As part of a coalition, Fernando and his students focused on two notorious prisons: Urso Branco, which at one point suffered nearly 100 homicides over a five-year period, and Aníbal Bruno (Curado) Prison Complex, which holds over 6,000 men in space designated for less than 2,000.
There have been significant advances, starting with the Urso Branco case, in which parties before the Inter-American Court negotiated a large reform package that stipulated, among other measures, the hiring of public defenders; controls on the state use of firearms at the prison; investigation of a host of alleged abuses; and measures to prevent arbitrary and unlawful detention. Last year, state and federal prosecutors took the rare step of suing in domestic court to enforce that settlement of the international litigation.
In the Aníbal Bruno case, the coalition’s work helped spur a range of reforms, from a state ban on strip-searching prison visitors to broad reviews of the legality of prisoners’ detentions resulting in the release of hundreds. Most recently, in a landmark ruling, the Court issued an emergency order rebuking the state of Pernambuco for over-incarceration and ordering that immediate steps be taken to depopulate the facility.

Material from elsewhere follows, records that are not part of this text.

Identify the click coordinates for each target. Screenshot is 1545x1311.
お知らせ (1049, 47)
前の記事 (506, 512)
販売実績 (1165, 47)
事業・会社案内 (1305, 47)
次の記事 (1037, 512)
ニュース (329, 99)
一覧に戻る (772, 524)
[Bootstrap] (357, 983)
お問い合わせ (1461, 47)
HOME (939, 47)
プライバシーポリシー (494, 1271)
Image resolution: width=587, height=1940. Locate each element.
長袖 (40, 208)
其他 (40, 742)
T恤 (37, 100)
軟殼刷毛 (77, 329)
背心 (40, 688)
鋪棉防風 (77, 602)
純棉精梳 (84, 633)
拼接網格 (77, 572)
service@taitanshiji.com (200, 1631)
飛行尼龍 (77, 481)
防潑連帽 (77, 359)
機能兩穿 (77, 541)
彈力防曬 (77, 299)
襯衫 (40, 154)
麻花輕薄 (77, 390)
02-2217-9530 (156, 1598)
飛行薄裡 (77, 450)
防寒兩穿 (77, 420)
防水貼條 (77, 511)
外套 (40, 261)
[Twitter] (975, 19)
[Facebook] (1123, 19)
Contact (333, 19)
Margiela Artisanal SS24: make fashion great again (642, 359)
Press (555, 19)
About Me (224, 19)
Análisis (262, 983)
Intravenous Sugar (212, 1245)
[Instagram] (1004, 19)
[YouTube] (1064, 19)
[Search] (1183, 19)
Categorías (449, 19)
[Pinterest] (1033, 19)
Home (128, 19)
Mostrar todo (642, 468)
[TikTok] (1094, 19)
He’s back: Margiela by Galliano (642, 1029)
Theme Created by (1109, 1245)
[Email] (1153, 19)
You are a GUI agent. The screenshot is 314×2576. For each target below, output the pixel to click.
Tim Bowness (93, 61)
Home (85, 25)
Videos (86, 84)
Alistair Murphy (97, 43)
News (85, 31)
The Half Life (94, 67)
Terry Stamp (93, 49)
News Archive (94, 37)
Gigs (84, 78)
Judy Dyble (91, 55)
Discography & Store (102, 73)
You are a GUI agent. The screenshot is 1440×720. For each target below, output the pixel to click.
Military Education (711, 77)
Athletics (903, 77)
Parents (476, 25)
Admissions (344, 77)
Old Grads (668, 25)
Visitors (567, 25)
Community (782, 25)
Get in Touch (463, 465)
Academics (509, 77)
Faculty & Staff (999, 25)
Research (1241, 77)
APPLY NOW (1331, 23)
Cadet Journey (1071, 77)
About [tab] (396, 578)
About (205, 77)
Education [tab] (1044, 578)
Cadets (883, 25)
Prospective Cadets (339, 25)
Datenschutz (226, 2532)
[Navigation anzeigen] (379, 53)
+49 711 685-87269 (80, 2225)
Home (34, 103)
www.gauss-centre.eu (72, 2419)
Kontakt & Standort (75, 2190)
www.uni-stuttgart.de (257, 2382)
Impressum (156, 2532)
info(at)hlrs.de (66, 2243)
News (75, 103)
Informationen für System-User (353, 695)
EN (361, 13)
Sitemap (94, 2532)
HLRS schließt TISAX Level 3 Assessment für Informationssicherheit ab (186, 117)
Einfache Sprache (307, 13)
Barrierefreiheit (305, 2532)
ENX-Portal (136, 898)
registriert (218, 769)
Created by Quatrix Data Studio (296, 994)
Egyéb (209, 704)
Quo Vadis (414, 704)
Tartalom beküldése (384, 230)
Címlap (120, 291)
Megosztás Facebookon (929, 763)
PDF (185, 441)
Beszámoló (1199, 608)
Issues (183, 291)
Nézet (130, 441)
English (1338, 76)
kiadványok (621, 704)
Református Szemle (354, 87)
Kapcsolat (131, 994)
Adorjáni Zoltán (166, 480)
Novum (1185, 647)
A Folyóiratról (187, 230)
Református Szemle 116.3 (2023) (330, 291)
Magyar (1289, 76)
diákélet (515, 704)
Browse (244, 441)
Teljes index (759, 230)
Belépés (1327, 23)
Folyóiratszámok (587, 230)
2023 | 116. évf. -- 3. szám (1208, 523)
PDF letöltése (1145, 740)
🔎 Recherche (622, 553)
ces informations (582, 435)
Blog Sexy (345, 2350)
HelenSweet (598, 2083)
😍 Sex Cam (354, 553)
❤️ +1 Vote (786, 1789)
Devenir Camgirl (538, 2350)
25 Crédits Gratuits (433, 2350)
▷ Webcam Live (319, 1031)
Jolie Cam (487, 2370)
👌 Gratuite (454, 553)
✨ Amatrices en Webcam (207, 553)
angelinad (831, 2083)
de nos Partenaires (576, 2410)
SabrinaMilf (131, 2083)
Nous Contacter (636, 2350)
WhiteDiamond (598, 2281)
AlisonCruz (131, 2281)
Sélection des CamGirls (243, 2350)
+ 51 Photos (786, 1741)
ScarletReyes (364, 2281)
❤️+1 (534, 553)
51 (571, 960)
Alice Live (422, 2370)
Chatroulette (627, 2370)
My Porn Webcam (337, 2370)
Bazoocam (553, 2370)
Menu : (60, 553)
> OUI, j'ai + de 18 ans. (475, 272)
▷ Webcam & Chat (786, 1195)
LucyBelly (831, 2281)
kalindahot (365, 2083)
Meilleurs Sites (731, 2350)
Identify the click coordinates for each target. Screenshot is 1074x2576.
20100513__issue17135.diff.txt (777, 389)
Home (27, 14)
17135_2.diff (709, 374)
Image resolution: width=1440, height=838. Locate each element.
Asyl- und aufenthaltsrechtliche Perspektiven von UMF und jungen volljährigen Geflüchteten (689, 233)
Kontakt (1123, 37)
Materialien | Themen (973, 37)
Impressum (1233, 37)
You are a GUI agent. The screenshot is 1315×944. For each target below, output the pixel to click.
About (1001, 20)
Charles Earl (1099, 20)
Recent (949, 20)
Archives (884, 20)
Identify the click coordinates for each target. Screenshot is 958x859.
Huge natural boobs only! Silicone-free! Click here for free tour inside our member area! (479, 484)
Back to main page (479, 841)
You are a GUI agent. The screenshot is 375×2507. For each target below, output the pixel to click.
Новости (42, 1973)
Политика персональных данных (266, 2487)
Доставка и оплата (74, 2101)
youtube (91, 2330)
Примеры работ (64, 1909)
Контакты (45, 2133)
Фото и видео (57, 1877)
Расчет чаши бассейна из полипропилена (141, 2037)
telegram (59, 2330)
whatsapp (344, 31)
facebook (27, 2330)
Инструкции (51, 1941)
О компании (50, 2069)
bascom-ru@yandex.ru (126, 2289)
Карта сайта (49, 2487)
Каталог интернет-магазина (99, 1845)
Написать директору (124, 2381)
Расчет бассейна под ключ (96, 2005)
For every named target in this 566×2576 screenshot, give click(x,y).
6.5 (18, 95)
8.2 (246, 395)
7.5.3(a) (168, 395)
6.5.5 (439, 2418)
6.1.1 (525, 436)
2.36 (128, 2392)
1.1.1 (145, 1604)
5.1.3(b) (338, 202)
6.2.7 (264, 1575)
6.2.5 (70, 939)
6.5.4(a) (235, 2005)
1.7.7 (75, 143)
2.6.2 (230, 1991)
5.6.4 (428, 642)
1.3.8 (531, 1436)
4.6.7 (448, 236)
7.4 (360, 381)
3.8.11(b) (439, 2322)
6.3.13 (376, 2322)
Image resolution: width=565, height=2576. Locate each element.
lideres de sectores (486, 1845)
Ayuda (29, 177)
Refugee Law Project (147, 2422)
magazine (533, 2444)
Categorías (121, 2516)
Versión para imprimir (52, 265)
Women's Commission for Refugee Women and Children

Fernando always considered these wins through a critical lens, weighing them with his colleagues and his students as part of his ongoing questioning of what constitutes progress in the criminal justice system. It was that questioning that students often noted, whether in his Human Rights Advocacy seminar, his seminar on Human Rights and Criminal Justice, or the seminar on inter-American human rights law and practice that he co-taught in Costa Rica.
In 2015, the Women’s Law Association and Students for Inclusion celebrated him for it, giving him the Shatter the Ceiling award for excellence in integrating critical race theory into the curriculum. “Fernando examines how the prison industrial complex, from Brazil to Baltimore, is used as a tool to oppress communities of color and encourages his students to think critically about how the law is used to disenfranchise minority communities,” one student wrote in a nomination.
At the awards ceremony, Keaton Allen-Gessesse, JD ’16, had this to say to Fernando: “I thank you deeply – more than I can adequately articulate – for modeling the type of human rights advocate that I, and so many others in this room, aspire to be.”
We couldn’t have said it better ourselves. Thank you, friend. And best of luck.